Stored data

===

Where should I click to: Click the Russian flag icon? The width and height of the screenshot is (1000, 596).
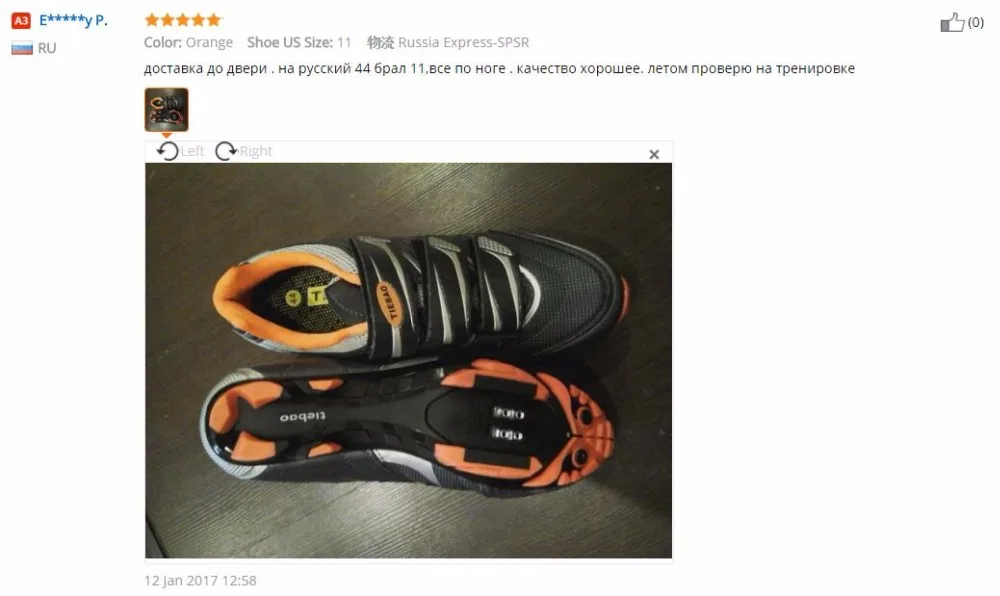pos(22,48)
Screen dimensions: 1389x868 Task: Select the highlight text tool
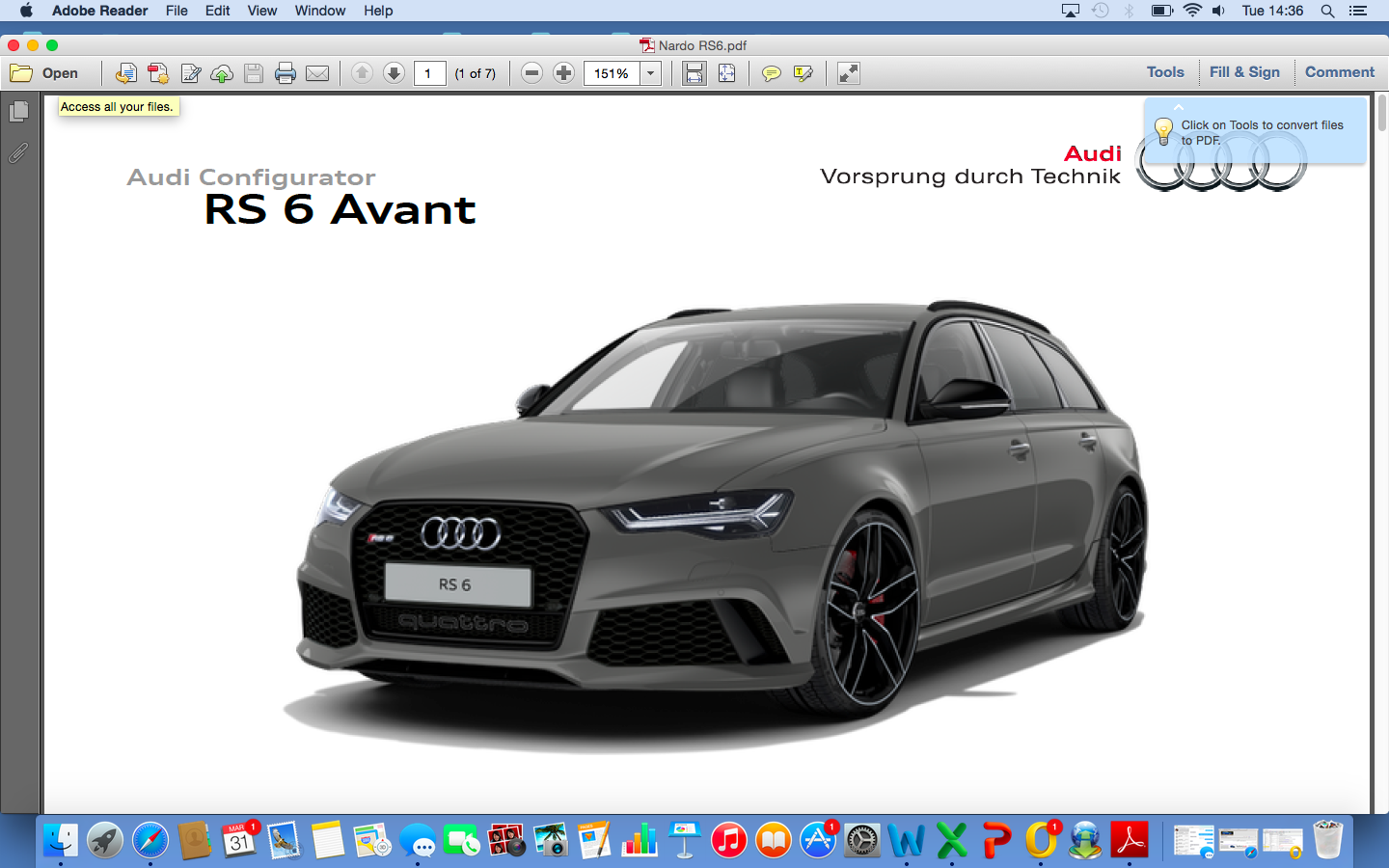click(x=803, y=73)
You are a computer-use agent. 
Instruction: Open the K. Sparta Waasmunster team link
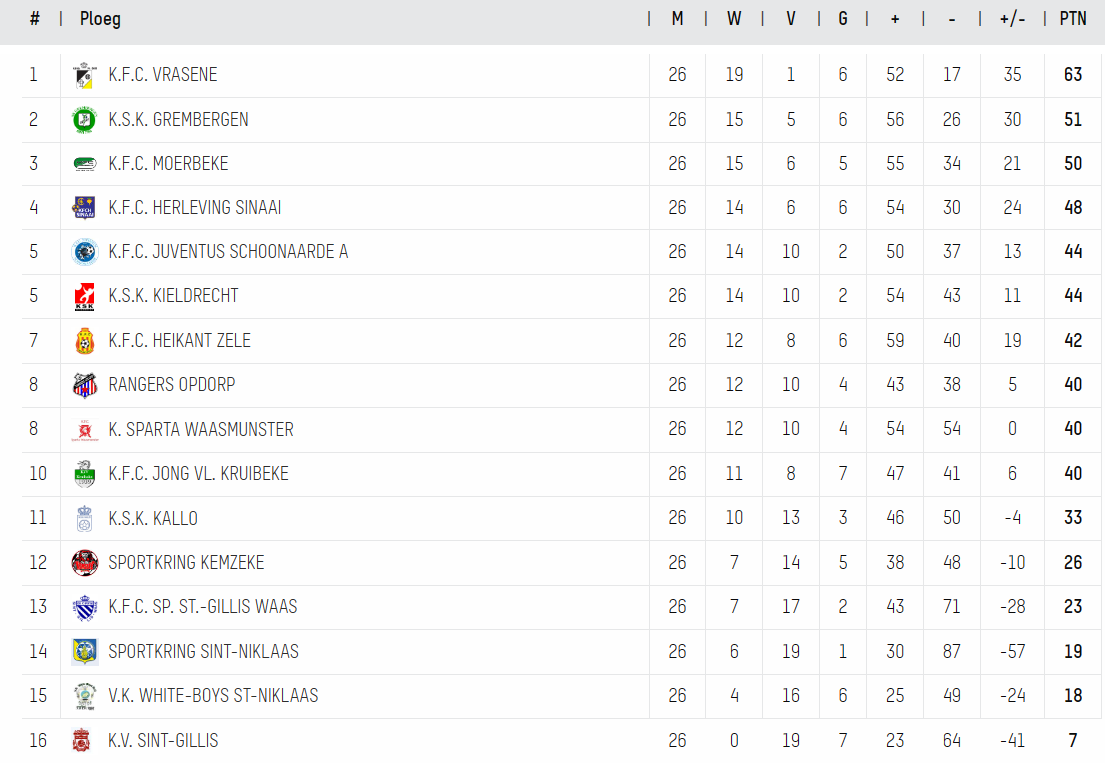[x=201, y=429]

===

▶ [WHAT THE TASK ASKS] Only the lines from the one with "You are a computer-use agent." through the end of the data, both ends included, should be written out exactly, and no pictures should appear.

▶ [SOLUTION TO THIS PROBLEM]
You are a computer-use agent. 
Instruction: Open the K. Sparta Waasmunster team link
[x=201, y=429]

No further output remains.